Larmandier-Bernier Tasting (Dec. 14, 2017)

Eldad Levy's Champagne catalog lists seven growers. They are all very dear to my heart and I'd hate to have to choose between them or even rank them. But if I had to make a case for Larmandier-Bernier as the number one seed, my argument would be that Larmandier makes the purest, most intense wines of the lot. We like our Champagnes to flirt around with maturity and show that lovely brioche/mushroomy/biscuity character, but they all start out as young and fruity with traces of yeast. Which is where, I think, you can make the best cross comparisons, at their youth, before age starts to obscure any differences

Having tasted most of the catalog both in youth and with some age, I can say that the young Larmandiers are full, ripe wines, arguably the ripest of the lot, but that ripeness is backed by solid, almost intense acidity. The dosage is very low, so with the acidity being so generous, they don't taste sweet at all. In fact, they seem lean and lithe, almost electric, the balance of fruit and acidity making for powerful tension. At the same time, they're so well crafted that their intensity is never abrasive and, at the end, they impress for their finesse. I enjoy drinking them young because that tension is so very gripping and fascinating to experience. The reason I have enough patience to lay them down is because drinking ten and twelve year old Cramant Grand Crus has taught me how long lived these wines are.
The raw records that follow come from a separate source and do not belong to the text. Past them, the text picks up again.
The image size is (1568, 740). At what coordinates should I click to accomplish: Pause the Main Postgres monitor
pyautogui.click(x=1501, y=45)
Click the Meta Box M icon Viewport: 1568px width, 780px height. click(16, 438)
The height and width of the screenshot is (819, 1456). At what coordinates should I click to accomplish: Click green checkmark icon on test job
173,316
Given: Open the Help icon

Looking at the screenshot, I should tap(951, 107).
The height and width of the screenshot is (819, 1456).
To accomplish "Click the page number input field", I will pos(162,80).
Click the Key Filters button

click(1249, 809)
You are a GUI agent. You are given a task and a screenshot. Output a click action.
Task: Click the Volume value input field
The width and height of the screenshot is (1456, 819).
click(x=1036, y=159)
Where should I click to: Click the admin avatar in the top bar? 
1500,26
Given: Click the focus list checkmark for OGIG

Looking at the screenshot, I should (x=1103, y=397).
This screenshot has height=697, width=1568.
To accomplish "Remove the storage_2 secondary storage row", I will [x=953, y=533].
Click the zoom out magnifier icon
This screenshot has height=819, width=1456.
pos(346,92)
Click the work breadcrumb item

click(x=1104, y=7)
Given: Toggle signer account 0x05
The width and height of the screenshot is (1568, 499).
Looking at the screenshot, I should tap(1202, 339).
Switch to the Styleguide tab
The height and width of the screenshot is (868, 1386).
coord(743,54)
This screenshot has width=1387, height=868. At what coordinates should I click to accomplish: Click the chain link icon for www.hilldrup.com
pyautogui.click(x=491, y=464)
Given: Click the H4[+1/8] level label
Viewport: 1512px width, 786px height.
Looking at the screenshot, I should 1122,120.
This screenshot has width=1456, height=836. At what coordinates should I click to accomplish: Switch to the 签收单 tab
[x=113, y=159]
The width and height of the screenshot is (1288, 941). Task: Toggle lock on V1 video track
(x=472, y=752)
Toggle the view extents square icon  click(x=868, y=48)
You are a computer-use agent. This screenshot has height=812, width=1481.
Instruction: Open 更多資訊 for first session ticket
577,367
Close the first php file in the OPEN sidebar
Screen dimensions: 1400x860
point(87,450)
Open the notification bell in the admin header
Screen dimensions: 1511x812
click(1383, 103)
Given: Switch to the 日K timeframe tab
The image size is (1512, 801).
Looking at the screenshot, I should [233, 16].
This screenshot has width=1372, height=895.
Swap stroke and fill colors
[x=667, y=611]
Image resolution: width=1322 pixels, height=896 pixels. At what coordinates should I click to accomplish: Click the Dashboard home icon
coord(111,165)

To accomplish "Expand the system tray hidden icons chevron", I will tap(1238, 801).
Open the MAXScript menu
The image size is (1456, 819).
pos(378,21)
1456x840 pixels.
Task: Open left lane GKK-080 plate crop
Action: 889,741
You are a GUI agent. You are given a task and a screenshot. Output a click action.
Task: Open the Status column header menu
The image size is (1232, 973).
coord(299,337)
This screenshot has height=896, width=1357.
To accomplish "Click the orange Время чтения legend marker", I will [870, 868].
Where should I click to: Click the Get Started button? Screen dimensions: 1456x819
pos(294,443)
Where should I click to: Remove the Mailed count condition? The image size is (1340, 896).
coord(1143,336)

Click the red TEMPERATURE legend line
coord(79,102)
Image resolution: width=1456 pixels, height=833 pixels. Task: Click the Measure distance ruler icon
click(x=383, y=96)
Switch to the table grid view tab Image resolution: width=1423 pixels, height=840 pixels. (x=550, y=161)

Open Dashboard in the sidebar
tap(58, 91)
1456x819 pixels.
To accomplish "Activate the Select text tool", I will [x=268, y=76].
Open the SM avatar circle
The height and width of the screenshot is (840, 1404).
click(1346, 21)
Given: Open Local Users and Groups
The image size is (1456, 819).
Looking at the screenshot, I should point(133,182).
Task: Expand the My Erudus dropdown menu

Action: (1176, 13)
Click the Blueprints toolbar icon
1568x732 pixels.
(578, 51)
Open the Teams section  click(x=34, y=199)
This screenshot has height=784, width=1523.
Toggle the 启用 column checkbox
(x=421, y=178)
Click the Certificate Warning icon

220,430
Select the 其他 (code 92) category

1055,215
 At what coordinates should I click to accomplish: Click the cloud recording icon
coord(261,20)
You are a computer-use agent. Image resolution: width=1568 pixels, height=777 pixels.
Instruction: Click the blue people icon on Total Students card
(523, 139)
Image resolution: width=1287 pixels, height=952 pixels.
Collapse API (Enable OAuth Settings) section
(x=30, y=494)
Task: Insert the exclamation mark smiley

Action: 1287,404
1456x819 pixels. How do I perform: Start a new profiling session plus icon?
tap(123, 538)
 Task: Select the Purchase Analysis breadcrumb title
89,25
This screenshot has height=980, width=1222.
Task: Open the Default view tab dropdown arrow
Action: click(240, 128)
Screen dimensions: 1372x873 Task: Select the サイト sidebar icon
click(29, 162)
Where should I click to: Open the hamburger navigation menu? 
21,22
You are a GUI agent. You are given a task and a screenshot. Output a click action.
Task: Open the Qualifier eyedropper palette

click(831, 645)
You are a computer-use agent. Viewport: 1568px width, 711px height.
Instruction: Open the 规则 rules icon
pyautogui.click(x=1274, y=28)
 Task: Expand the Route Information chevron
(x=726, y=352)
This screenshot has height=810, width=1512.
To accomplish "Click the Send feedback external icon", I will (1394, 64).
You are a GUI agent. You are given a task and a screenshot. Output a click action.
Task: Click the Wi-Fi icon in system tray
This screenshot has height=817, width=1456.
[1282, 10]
I'll be mentioning the vineyards and villages worked by Larmandier in my notes. So a little background first. Laramandier is based in the Côte des Blancs, which is Chardonnay country, as the name broadly suggests. The domaine is located in the Premier Cru village of Vertus, but also works vineyards at Cramant, Oger and Avize, all Grand Cru villages. The debate around the Champagne classification system will never end, which is appropriate because it's dumb and classifies villages instead of vineyards. I'm telling you this because the Larmandier Vertus is almost as grand as the Cramant, just so you know when you plan your purchases. 

You can read more about the domaine here or skip to the notes.

Latitude, Premier Cru, n.v.

This is made from young vines south of Cramant and it's primal and citric and in need of time. To wit, fifteen minutes were required to show more aromatic complexity and chalk.

Longitude, Premier Cru, n.v.

Made from all the Laramandier holdings in the Côte des Blancs: Vertus, Oger, Avize, Cramant. This is obviously where the real fun begins. Greater nuances and power, probably as good as an ‘average’ vintage Champagne. 

Terre de Vertus Premier Cru, 2009

This is the kind of wine that is almost too easily labeled as intellectual. Which means it's too rocky and electric to drink casually and really demands you pay attention to it. Now, I wrote earlier that it's of Grand Cru caliber, but it's not quite as broad and complete as the Cramant. For one thing, it's a fair bet that while the Vertus vineyard this hails from is at least a match for an average Cramant vineyard, the family's Cramant holdings are hardly average. For another thing, it's a different style of wine, lean and angular and made with zero dosage, which makes it less approachable. This is probably a good place to quote the Larmandier philosophy on dosage:

At Larmandier-Bernier, no secret recipe: once again, our ambition is to allow the terroir to express itself. After all the care lavished on our wines, starting in the vineyard, we are not going to add anything which might go against them.

While most brut Champagnes are dosed at around 12 grams per litre, we never exceed 4 grams for our cuvées. For the 'Terre de Vertus', it's simple: we add no sugar at all. Generally speaking, there is about 1 gram of residual sugar anyway. We prefer to favour the maturity of the grapes and their natural sugar rather than adding sugar when the bottles are disgorged and running the risk of making the Champagne heavier and losing sight of the terroir.

Rose de Saignee Premier Cru, n.v.

Sourced from the family's only Pinot Noir holdings in Vertus, this is floral, very Pinot ish. Still, despite its obvious sex appeal, it is very discreet. This is the only wine in the lineup that I would enjoy a great deal more with age, because it's really too demure to impress right now.

Les Chemins d’Avize Grand Cru, 2009

This is the newest single village wine in the portfolio, and 2009 was the first vintage. Again, a whole bedrock of minerals, but complemented by flowers, it's a  sedate wine, less angles and knees and elbows sticking out than the Terre de Vertus

Les Chemins d’Avize  Grand Cru, 2010

The year is cooler and I get more flowers, a more intense bouquet, while the body is leaner. Never mind the descriptors, the common thread of the evening is how Larmandier puts so much stuffing without loss of grace, all the while insinuating and hinting at nuances. The specifics are less important.

Vieille Vigne du Levant Grand Cru (formerly known as Cramant), 2007

The house’s crown jewel, this is a very full wine, so full that this time the minerals are buried under baked apples. In a way, it's paradoxical how such a backward and monolithic wine is also the most complete wine.